══ TEXT UNDER STUDY ══

It's rare I use this kind of language, but that statement alone is absurd.
Please show me the use of the word "clean" or any other derivation of the word in this spec.
Sony, Panasonic, Canon, Grass Valley, and JVC all use similar means of packaging the stream. No, there is no "certification" going on, because as far as the professional world is concerned, it's 24p. As far as the standard is concerned, it's 24p. As far as the eye is concerned, it's 24p. As far as the NLE is concerned, it becomes 24p once it's extracted from the stream.
Viewed another way; a nice shiny bicycle looks like a big flat box on Christmas morning until it's unwrapped.
Could they have made 24p without pulldown? Yup.
And dealt with NLE's that can't support it.
And dealt with displays that can't display it.
And dealt with any number of other issues.

═══
══ STORED DATA ══

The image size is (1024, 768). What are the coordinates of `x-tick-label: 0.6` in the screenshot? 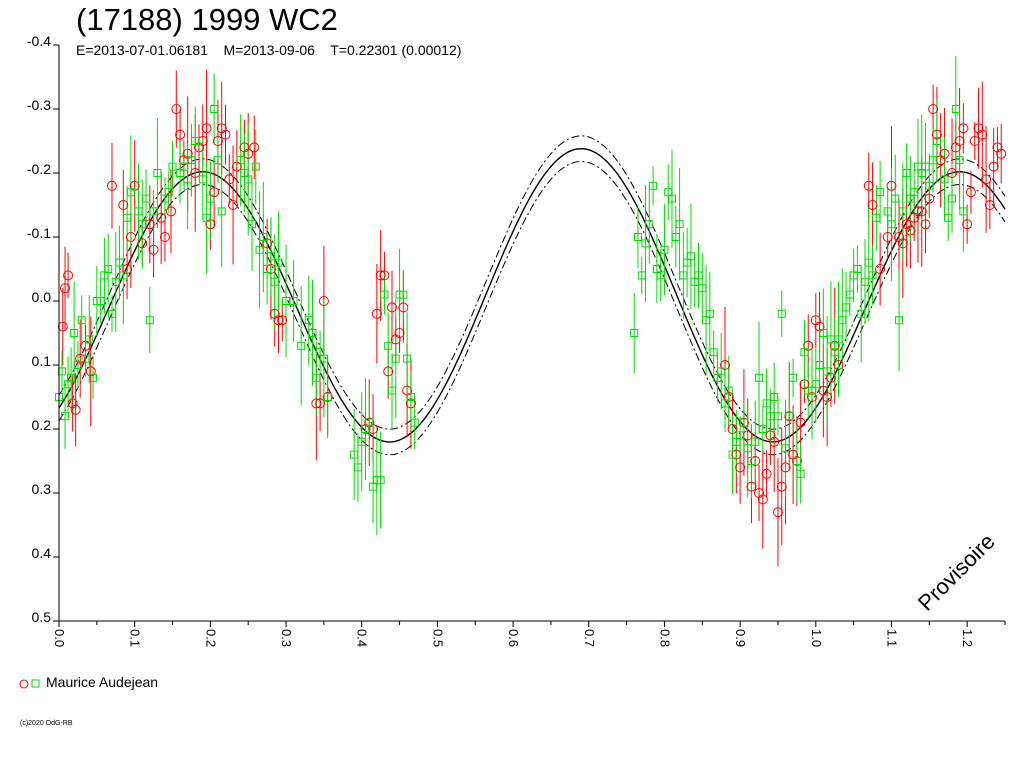 It's located at (514, 638).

═══

=== PROBLEMS TO SOLVE ===
1. List every company the 24p post names as packaging the stream in a similar way.
2. Reproduce the part of the 24p post starting at "Please show me" and ending at "from the stream.".

=== COMPLETED EXERCISE ===
1. Sony, Panasonic, Canon, Grass Valley, JVC

2.
Please show me the use of the word "clean" or any other derivation of the word in this spec.
Sony, Panasonic, Canon, Grass Valley, and JVC all use similar means of packaging the stream. No, there is no "certification" going on, because as far as the professional world is concerned, it's 24p. As far as the standard is concerned, it's 24p. As far as the eye is concerned, it's 24p. As far as the NLE is concerned, it becomes 24p once it's extracted from the stream.